Fed wants to exit QE but keep long-term rates low Dilemma may keep central bank from tapering at upcoming meeting

WASHINGTON (MarketWatch) — The Federal Reserve, already exhausted after a year of missteps in the spotlight, has one last trick to pull off before it exits the stage — getting out of the controversial bond-buying business without causing long-term interest rates to soar.

“The Fed wants to gracefully exit [quantitative easing] while holding down bond yields for another year,” said Avery Shenfeld, chief economist of CIBC World Market.
The Fed hasn’t settled on how to do this — several ideas seem to be under active consideration — and this could delay any taper of its $85 billion-a-month bond purchase program until next year, Shenfeld said.

Mark Gertler, a New York University economist who worked closely with Fed Chairman Ben Bernanke, agreed with Shenfeld.

He said U.S. central bankers already think long-term interest rates are higher than they should be at this stage of the recovery.

“They are trying to pick the right stage of the recovery” to taper, and where interest rates are is a big factor, Gertler said.

The labor market remains weak and inflation is well-below target, Gertler said.
The yield on 10-year Treasury notes spiked this summer when markets believed Bernanke was signalling an imminent tapering.

Although yields have come down since the initial alarm over tapering but have not returned to prior low levels.

Lou Crandall, chief economist at Wrightson ICAP, said the Fed is struggling to communicate because the bond-buying program is an experiment.

“They can’t provide more clarity,” he said.

The central bank has been surprised at what has attracted the spotlight and moved markets throughout the three rounds of asset purchase programs, he noted.
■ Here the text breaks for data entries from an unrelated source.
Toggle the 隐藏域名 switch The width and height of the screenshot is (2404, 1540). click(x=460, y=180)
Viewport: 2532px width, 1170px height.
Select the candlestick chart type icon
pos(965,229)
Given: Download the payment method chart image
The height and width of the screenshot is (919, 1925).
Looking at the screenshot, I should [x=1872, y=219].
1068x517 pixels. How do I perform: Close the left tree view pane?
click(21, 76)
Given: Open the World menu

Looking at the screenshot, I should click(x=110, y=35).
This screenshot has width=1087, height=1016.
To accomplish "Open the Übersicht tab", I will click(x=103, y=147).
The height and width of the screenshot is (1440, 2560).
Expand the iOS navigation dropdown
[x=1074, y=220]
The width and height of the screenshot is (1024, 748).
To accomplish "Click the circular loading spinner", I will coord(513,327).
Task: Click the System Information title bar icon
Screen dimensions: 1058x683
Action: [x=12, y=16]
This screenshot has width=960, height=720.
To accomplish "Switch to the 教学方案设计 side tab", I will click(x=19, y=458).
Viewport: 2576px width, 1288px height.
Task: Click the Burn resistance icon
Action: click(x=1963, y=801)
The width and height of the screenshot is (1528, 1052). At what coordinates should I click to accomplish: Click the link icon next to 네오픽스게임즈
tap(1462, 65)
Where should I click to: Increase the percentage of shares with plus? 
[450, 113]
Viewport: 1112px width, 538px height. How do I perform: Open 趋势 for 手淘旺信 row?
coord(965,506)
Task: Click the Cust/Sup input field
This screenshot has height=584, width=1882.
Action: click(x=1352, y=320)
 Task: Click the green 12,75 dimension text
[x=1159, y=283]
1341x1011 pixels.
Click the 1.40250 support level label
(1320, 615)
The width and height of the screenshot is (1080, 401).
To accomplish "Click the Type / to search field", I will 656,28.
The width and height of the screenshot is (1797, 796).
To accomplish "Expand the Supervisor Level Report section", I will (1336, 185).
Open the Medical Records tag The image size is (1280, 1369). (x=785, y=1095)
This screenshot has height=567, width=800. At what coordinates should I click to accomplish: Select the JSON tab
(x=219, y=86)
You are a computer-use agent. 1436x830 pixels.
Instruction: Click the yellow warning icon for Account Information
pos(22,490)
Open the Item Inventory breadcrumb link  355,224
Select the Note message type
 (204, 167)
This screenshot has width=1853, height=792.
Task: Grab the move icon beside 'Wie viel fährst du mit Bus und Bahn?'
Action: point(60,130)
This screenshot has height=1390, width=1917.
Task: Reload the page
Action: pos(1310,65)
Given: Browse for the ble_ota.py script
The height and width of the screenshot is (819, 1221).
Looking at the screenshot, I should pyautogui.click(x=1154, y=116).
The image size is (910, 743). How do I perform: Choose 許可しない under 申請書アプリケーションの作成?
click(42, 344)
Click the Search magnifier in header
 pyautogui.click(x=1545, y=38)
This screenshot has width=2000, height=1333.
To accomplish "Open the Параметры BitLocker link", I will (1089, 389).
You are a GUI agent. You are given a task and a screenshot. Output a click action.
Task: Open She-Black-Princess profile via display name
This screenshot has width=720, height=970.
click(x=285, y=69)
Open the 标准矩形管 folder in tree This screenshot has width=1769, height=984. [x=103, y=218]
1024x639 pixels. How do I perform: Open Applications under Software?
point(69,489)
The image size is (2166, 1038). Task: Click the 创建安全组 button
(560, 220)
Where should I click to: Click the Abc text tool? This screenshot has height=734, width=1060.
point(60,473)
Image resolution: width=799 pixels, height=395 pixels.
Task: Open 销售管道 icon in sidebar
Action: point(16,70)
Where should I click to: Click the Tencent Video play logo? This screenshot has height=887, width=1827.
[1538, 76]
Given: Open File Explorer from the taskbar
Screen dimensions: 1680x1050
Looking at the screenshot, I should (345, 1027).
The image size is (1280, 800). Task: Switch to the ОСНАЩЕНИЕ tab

Fed officials have spent the last few months explaining the misstep. Signs of fatigue are beginning to show.

“If the members of the [Fed’s policy making committee] could manage to get themselves to once again be thought of as humble, competent people on the level of dentists, that would be splendid” said Richard Fisher, the president of the Dallas Fed, in a recent speech, paraphrasing John Maynard Keynes.